What I think a lot of Christians are failing to grasp is that the Big Bang, formation of planets, Abiogenesis and the Theory of Evolution are not counterparts to the Genesis myth. The Big Bang is not meant to be a replacement for 'in the beginning, God created the Earth'. It's not meant to explain what came first. It's a statement that evidence strongly suggests that all matter in the universe was billions of years ago compressed into a singularity infinitely small and dense. That's it. No one says it's how everything started, or that nothing came before it. But most likely, it's still how it happened.
Herzblut
18th October 2008, 06:17 PM
The Big Bang is not unimaginable (cosmologists it imagine all the time). It is also not a 'cosmic explosion'. It is a expansion of space-time.
So, the BB is still ongoing? :D
The Big Bang Theory does not say anything about how time and space and matter started.
Of course it does. The BBT says that the universe (time, space, matter) started all from one singularity and is expanding since then.
Reality Check
18th October 2008, 07:25 PM
So, the BB is still ongoing? :D
Of course it does. The BBT says that the universe (time, space, matter) started all from one singularity and is expanding since then.
Yes the BB is ongoing.
You are mostly correct but BBT states that time, space, matter did not start from the singularity - they already existed. BBT does not say anything about where the singularity came from or what was there before the singularity.

Task A:
List every concept that the opening post of the Big Bang discussion says is not a counterpart to the Genesis myth.
Task B:
Carry on the forum discussion about the Big Bang from its final reply.
The material that comes next is drawn from a separate source.

The data:
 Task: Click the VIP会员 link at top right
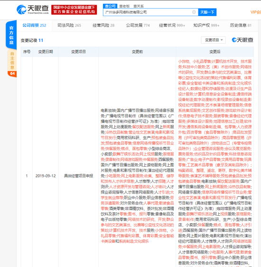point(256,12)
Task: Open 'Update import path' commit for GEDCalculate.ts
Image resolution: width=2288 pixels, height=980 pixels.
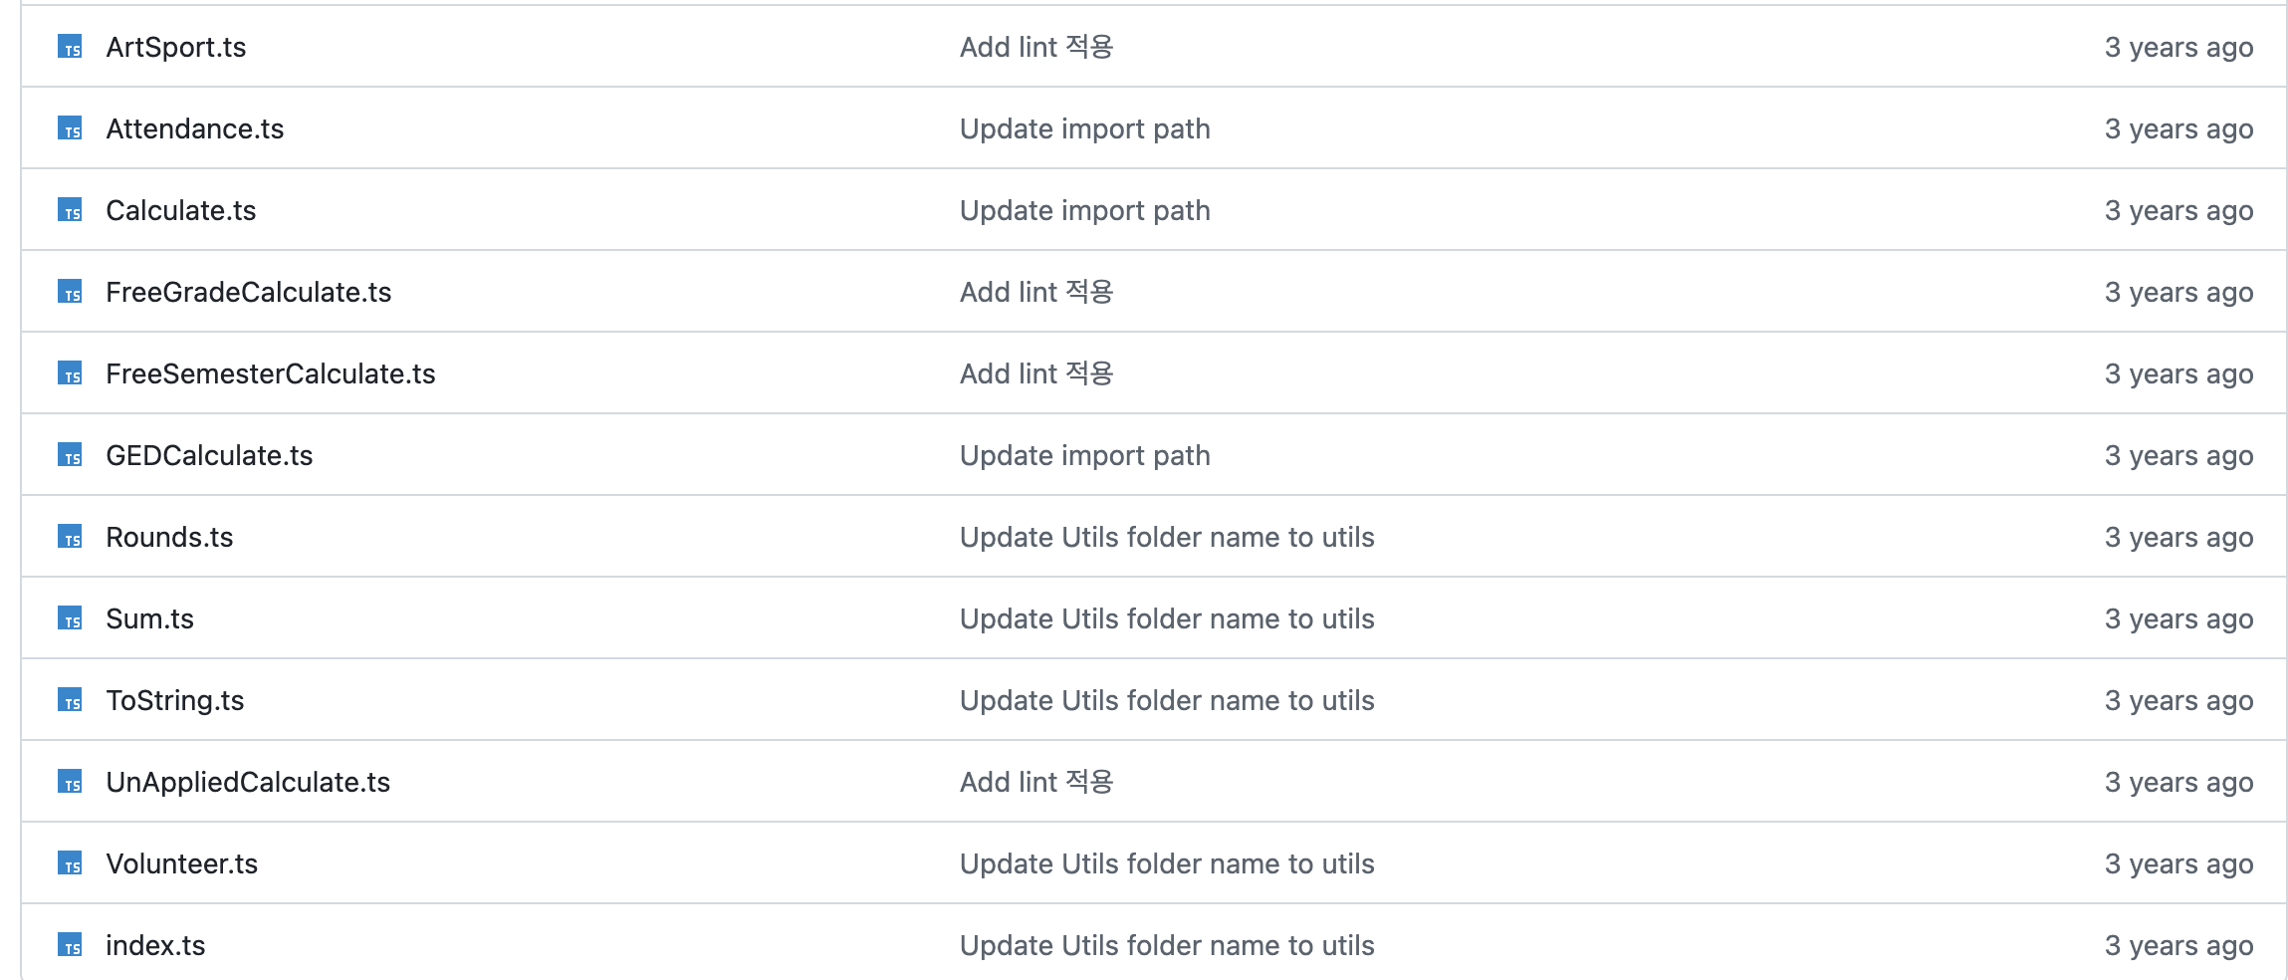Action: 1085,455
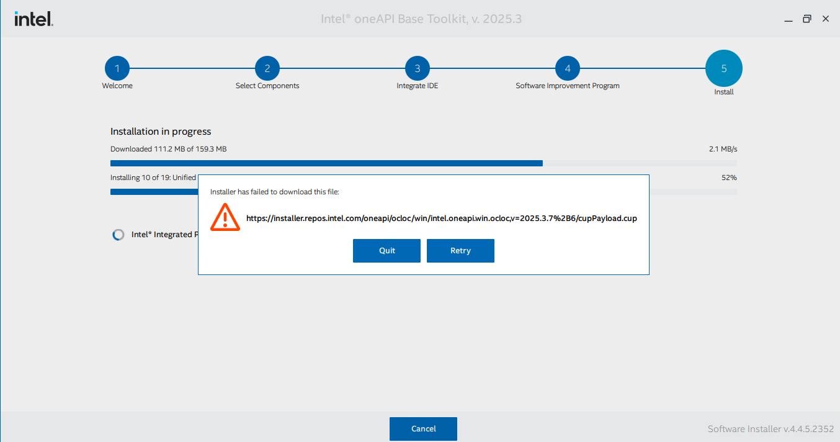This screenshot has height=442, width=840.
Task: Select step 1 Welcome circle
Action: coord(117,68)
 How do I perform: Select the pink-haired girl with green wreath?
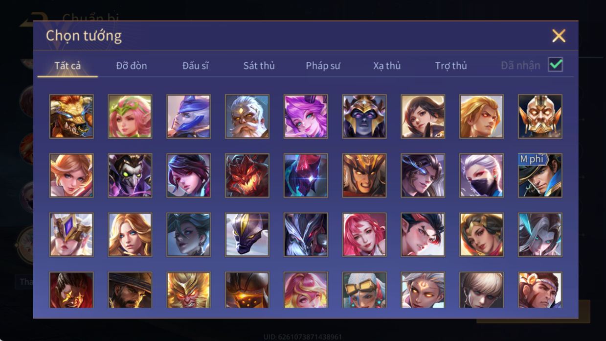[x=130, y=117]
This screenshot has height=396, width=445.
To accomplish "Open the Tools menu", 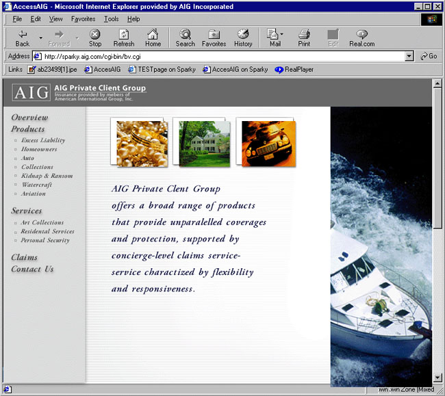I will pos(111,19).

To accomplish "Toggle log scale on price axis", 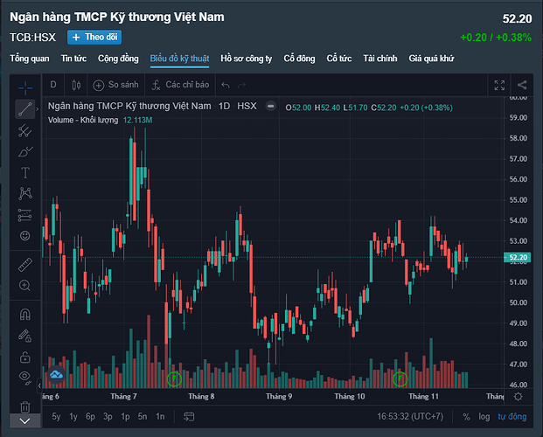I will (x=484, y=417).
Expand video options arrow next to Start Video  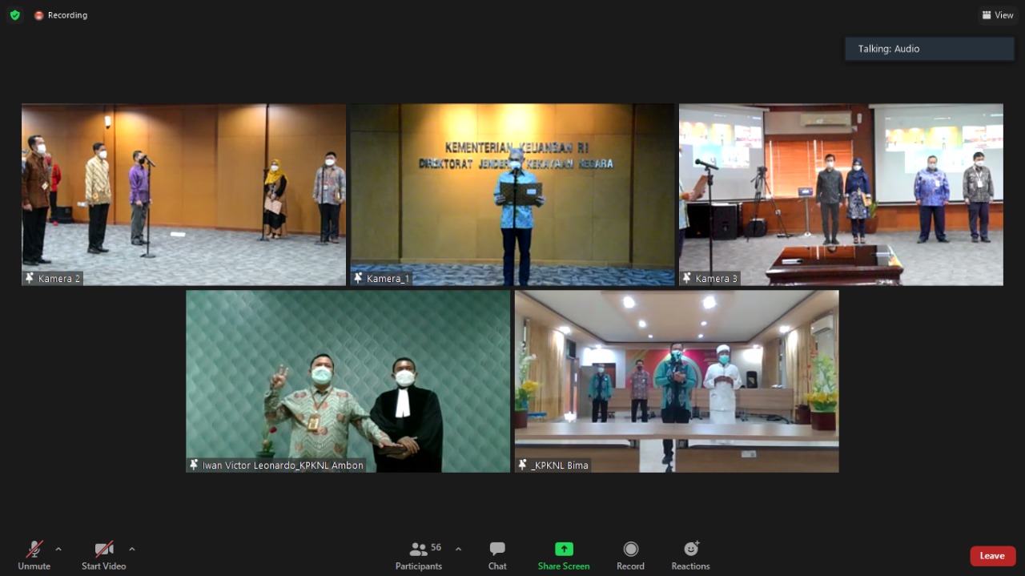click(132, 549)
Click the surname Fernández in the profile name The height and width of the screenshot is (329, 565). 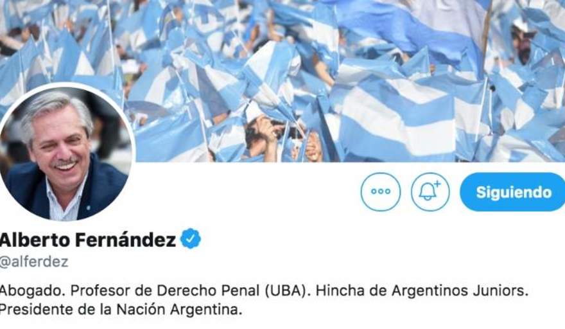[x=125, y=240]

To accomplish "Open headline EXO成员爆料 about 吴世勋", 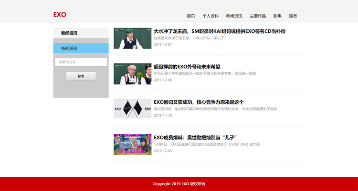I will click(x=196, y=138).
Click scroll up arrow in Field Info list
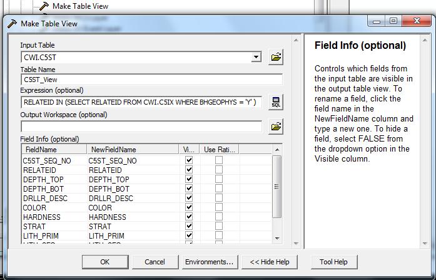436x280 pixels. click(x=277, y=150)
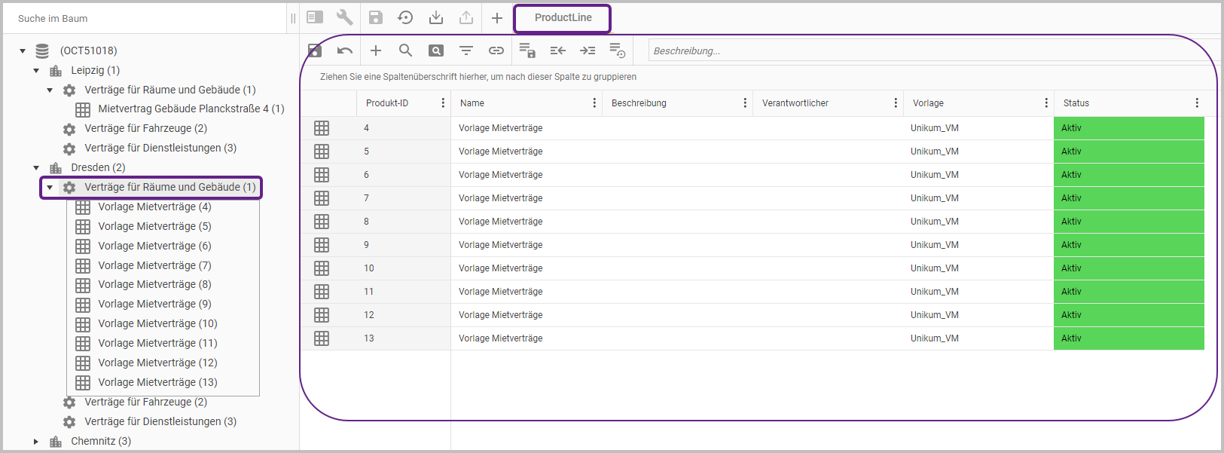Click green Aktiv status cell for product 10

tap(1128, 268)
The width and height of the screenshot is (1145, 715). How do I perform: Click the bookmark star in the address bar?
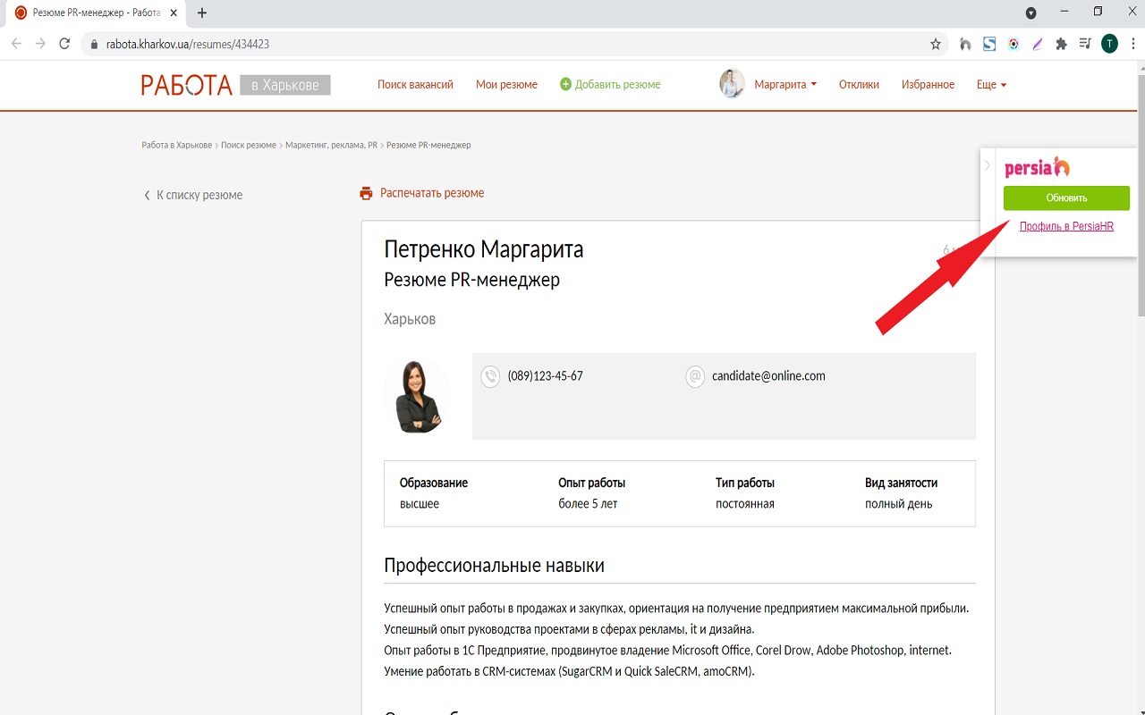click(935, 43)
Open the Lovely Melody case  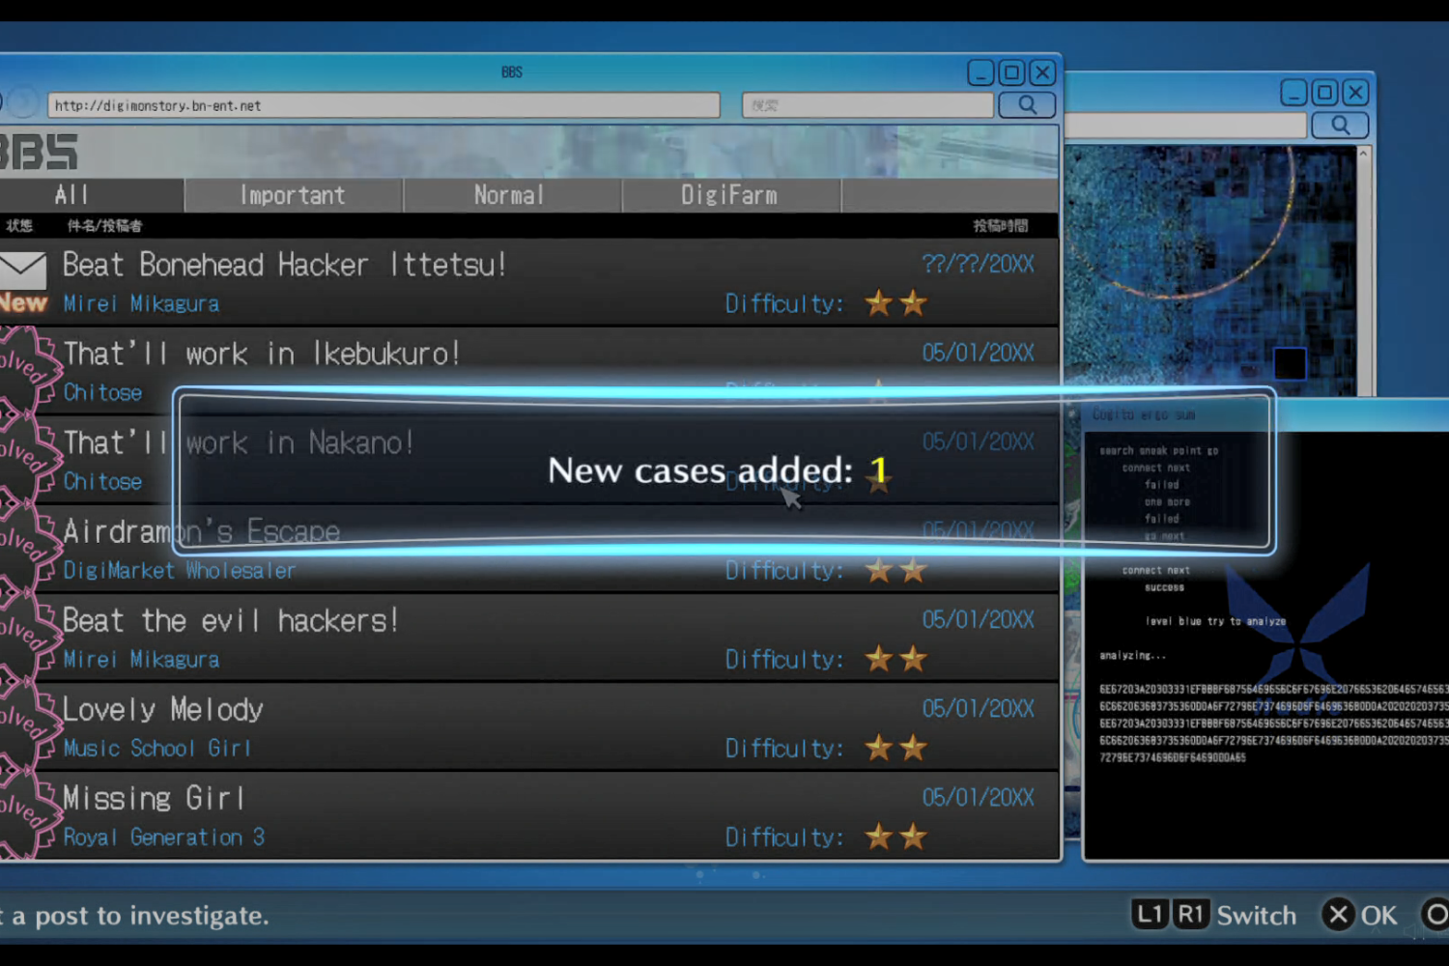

Answer section A:
- the Big Bang
- formation of planets
- Abiogenesis
- the Theory of Evolution

Answer section B:
The OT starts with the assumption that the BBT states that there was nothing before the singularity. That is wrong. It then introduces an unneeded "pregnant nothing" (why not "potential something").
Herzblut
18th October 2008, 08:20 PM
Yes the BB is ongoing.
No, it took place around 14 billion years ago.
You are mostly correct but BBT states that time, space, matter did not start from the singularity - they already existed.
No, it says the exact opposite. Matter could not possibly exist prior to the nucleosynthesis phase (or so) of the early universe, temperature was prohibitive. The very early universe's evolution "configured" the characteristics of space and time etc., as we know it now. That is the whole point of the BBT, if you ask me. :)
The OT starts with the assumption that the BBT states that there was nothing before the singularity. That is wrong. It then introduces an unneeded "pregnant nothing" (why not "potential something").
These are all meaningless phrases for me, unless scientifically defined. And that's hardly possible because all physics breaks down before time zero plus Planck time. And how can an old book say anything about theories that came up roughly 2000 years after it was written?
Herzblut
18th October 2008, 08:47 PM
You might get away with saying that the Big Bang was the starting point of the current version of spacetime. There might have been other versions before this. There might not.
Yeah. But, with due respect, if we talk about "the Universe" we mean its current "release". We don't know anything about anything else.
Reality Check
19th October 2008, 04:17 AM
No, it took place around 14 billion years ago.
Your are right. The Big Bang event took place 14 billion years ago. The BB expansion caused by the event is ongoing.
No, it says the exact opposite. Matter could not possibly exist prior to the nucleosynthesis phase (or so) of the early universe, temperature was prohibitive. The very early universe's evolution "configured" the characteristics of space and time etc., as we know it now. That is the whole point of the BBT, if you ask me. :)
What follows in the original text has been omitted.